A New York Times best-selling author, Erdrich grew up in North Dakota, where her parents taught at a school run by the Bureau of Indian Affairs. As the daughter of a Chippewa Indian mother and a German-American father, Erdrich explores Native-American themes in her works, with major characters representing both sides of her heritage.
Born in Tijuana, Mexico, to a Mexican father and an American mother, Urrea grew up in San Diego, Calif. Urrea will share his story of transformation from his beginnings on a dirt street in Tijuana to Pulitzer Prize finalist and beloved storyteller.

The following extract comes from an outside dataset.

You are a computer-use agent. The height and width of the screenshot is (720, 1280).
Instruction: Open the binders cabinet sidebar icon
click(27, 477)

Nye’s next books include “On the Edge of the Sky,” (1981), a slim volume printed on handmade paper, and “Hugging the Jukebox” (1982), a full-length collection that also won the Voertman Poetry Prize.
Georgia Review contributor Philip Booth declared that Nye brings “home to readers both how variously and how similarly all people live.” In “Red Suitcase” (1994), Nye continues to explore the effect of ongoing violence on everyday life in the Middle East. Writing for Booklist, Pat Monaghan explained that “some of her most powerful poems deal with her native land’s continuing search for peace and the echoes of that search that resound in an individual life. Nye is a fluid poet, and her poems are also full of the urgency of spoken language. Her direct, unadorned vocabulary serves her well: ‘A boy filled a bottle with water. / He let it sit. / Three days later it held the power / of three days.’ Such directness has its own mystery, its own depth and power, which Nye exploits to great effect.”
Award-winning Palestinian-American poet Nye was born in St. Louis in 1952. Just four years earlier, her father and his family lost their home in Jerusalem following the establishment of the state of Israel. As a result of her father’s experiences, she learned the importance of place and of being connected — a theme she will address in her poetry reading and discussion.
Pinsky (U.S. Poet Laureate 1997-2000) grew up in a lower-middle class Jewish family in Long Branch, N.J.
According to Pinsky, a poet needs to “find a language for presenting the role of a conscious soul in an unconscious world.” Pinsky will perform improvisatory poetry with a local jazz combo, “trading fours” with the musicians to create a spontaneous work of art that tells its own story.
According to Sue Wiger, “This is exactly the type of event Bluestem was built for. It will bring the community together to experience the best our nation has to offer in the way of arts and culture.”
Poetry writing workshops for adults and children will also be offered.